Vejam se Temer e asseclas têm moral.

No Brasil recentemente sofremos um golpe de estado. Daqueles de arruinar a crença no ser humano. Tiraram uma presidenta honesta e colocaram um ladrão, um traidor. E sem o uso de armas, foi só “cós-cós-cós”. É difícil explicar. Mas foi isso que aconteceu. Agora somos “governados” por uma quadrilha de corruptos. Não há dia que não surja denúncias de bandidagens. O MIchel Temer, vice-presidente da república, traiu de forma vil a Dilma. Aquelas de dizer “até tu, Brutus”. O cara é inescrupuloso, se acha acima do bem e do mal, mas ele se esquece que ser bandido é uma coisa, ser traidor é outra totalmente diferente.

Ninguém gosta de traidores, admitem sua presença e seus maus hálitos até que completem o serviço sujo, depois… bem, a história conta o triste fim que tiveram os enganadores.

Se não sabem, aqui o golpe foi dado por uma súcia de vigaristas. Da pior espécie. E sabemos, cair no 171 é humilhante por si só. Mas não contentes em depor o governo legitimamente eleito, em retirar direitos, em acabar com a indústria nacional, em entregar nossas riquezas, em exterminar conquistas sociais eles nos esculacham.

O presidente traidor corrompe parlamentares na cara dura. Oferece banquetes na sede do governo. Segundo a imprensa, o traidor empenhou 17 bilhões de reais na compra de deputados para que votem contra a autorização da câmara para que o STF o processe por corrupção e diz que quem ganha com isso é o Brasil, tem cabimento?

Recebe criminosos na calada da noite. Faz conluiu com ministro do STF. Emplacou um seu ex-ministro da justiça no Supremo Tribunal Federal. Elevou um denunciado à condição de ministro de estado só para que este escapasse das garras da Lava Jato. E se dirige à mídia dizendo que nós compreendemos a situação, que da próxima vez irá trazer um puxador de aplausos e que a economia vai bem. É um desavergonhado.

Aqui no Brasil dizemos o seguinte: imagine se a Dilma fizesse isso, para contrapor o comportamento da população frente a esses descalabros e o que aconteceria se a mesma atitude tivesse partido do governo deposto, seria um Deus nos acuda.

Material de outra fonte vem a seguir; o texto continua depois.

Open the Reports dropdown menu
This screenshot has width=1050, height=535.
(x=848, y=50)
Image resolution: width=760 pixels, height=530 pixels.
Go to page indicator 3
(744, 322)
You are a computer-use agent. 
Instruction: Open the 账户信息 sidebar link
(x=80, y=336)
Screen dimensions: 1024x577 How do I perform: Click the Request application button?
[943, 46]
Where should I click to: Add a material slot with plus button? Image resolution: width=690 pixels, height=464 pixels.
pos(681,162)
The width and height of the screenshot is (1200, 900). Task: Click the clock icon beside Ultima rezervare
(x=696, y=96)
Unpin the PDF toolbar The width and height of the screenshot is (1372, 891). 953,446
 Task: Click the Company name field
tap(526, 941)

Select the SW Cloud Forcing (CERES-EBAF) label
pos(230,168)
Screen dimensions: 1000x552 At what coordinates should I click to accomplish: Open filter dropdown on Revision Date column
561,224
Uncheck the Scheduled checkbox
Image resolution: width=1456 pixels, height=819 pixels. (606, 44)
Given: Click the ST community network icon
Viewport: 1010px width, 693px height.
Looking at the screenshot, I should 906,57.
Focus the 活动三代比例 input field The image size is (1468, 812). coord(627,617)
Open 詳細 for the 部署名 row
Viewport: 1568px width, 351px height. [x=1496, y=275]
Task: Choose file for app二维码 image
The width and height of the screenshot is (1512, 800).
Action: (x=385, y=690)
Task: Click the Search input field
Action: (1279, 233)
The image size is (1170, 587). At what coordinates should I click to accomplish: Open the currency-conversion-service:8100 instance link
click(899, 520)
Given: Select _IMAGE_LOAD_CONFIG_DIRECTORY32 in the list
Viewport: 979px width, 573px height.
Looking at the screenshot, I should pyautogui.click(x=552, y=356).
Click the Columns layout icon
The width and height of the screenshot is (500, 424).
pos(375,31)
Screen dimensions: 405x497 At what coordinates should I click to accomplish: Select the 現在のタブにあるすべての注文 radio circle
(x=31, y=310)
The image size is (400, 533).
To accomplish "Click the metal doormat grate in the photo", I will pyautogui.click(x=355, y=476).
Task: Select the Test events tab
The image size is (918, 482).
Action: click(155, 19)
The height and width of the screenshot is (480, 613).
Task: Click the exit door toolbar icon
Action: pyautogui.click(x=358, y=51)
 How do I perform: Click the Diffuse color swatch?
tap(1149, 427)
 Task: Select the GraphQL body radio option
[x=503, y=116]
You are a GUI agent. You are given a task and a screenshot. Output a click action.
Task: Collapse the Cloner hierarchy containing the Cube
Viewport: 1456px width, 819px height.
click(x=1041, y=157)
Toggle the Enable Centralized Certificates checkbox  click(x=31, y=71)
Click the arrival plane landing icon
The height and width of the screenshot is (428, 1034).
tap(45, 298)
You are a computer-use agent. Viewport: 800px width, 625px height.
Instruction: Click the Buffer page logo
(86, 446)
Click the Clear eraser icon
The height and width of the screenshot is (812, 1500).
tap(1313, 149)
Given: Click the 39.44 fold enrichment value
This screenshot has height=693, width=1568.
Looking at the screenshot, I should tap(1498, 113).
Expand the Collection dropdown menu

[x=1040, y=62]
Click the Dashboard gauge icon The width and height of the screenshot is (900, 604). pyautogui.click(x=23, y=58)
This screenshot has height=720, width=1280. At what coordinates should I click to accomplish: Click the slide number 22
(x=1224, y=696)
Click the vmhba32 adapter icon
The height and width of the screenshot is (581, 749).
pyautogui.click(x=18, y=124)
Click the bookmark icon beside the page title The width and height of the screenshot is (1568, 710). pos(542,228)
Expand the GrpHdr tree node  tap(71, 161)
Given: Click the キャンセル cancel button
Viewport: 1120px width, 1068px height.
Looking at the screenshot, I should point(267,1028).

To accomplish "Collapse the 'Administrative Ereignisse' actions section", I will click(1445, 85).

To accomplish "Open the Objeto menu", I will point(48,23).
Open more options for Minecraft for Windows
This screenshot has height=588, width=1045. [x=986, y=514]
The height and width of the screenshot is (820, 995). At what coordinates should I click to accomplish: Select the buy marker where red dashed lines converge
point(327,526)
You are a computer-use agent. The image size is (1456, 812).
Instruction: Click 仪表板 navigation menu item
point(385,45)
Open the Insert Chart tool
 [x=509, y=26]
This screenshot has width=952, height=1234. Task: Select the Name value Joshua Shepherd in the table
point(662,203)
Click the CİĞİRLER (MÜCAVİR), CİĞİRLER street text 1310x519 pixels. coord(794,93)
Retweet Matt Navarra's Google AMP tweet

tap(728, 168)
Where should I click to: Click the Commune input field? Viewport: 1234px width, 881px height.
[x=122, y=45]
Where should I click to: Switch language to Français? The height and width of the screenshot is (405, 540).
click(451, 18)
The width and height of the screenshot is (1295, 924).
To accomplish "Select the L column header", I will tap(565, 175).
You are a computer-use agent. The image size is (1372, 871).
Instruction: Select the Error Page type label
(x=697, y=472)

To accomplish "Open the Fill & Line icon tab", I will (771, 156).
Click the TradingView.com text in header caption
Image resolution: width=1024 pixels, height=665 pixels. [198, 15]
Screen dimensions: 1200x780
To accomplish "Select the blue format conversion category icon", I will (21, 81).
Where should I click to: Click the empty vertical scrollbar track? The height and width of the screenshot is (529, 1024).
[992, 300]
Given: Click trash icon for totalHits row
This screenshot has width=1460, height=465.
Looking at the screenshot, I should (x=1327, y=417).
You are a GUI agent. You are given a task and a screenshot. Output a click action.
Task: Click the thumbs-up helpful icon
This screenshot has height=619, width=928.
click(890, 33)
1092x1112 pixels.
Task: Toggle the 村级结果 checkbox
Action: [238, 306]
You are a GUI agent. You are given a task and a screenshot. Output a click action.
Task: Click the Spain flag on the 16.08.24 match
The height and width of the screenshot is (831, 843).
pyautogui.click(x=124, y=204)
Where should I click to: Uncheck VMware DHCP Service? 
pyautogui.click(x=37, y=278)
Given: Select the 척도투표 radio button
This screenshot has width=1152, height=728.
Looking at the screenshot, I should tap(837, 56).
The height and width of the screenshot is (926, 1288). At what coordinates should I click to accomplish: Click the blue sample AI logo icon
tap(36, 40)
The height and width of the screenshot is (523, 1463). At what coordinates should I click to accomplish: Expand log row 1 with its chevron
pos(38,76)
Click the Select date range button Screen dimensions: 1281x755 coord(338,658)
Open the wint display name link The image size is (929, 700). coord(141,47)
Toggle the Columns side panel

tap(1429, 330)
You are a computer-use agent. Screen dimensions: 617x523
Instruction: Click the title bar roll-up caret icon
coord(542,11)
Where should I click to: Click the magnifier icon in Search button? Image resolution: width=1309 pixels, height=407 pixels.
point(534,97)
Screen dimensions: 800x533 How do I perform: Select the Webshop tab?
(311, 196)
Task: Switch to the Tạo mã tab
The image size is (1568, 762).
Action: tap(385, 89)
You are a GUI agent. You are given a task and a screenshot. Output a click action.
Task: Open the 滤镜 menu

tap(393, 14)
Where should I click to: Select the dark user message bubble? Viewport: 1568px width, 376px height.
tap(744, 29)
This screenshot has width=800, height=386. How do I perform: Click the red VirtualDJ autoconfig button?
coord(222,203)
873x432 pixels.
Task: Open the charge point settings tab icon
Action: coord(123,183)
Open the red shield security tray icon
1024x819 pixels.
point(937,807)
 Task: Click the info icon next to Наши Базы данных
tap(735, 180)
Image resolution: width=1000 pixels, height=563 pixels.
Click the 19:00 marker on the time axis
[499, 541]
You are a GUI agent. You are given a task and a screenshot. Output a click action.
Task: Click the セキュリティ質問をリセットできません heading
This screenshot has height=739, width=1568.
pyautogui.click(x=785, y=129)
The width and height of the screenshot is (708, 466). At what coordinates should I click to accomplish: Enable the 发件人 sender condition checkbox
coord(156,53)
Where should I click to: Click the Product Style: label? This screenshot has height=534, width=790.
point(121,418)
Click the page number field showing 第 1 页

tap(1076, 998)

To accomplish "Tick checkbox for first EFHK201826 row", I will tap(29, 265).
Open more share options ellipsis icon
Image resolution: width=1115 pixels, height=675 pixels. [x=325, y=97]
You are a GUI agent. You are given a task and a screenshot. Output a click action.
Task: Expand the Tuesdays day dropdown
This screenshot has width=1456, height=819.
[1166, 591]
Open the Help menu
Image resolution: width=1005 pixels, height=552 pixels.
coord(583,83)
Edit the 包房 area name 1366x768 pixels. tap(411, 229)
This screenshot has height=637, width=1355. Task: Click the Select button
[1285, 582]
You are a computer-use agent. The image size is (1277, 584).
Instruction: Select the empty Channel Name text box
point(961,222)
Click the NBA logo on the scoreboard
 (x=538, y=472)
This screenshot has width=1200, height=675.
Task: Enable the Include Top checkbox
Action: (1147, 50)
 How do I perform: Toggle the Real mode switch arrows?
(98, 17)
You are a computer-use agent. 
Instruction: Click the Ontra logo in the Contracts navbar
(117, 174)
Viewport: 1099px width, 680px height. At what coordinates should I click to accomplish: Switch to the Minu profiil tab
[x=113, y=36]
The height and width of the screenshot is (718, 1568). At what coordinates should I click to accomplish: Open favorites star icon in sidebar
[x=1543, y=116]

Em 2015 o senador Aécio Neves, então presidente do PSDB, promoveu uma caravana para visitar a Venezuela. Conforme o mesmo o objetivo era denunciar as atrocidades cometidas pelo governo contra Leopoldo Lopez, líder da oposição ao presidente Maduro. E reclamou que foi hostilizado. Olhem só a qualidade moral dessa turma. Aécio Neves, Aloysio Nunes, Agripino Maia e Cássio Cunha Lima são acusados de corrupção. Aécio é o maior deles, gangster convicto foi pego em gravações falando sobre matar quem o delatasse e exigindo dinheiro do dono do maior frigorífico do Brasil, a JBS. Inconformado com a derrota sabotou Dilma Rousseff desde o primeiro dia. E voltaram cantando de galo, falando mal das autoridades venezuelanas. Chamá-los de cretinos, imbecis é pouco. Bandidos golpistas conspurcaram o solo de Simon Bolívar.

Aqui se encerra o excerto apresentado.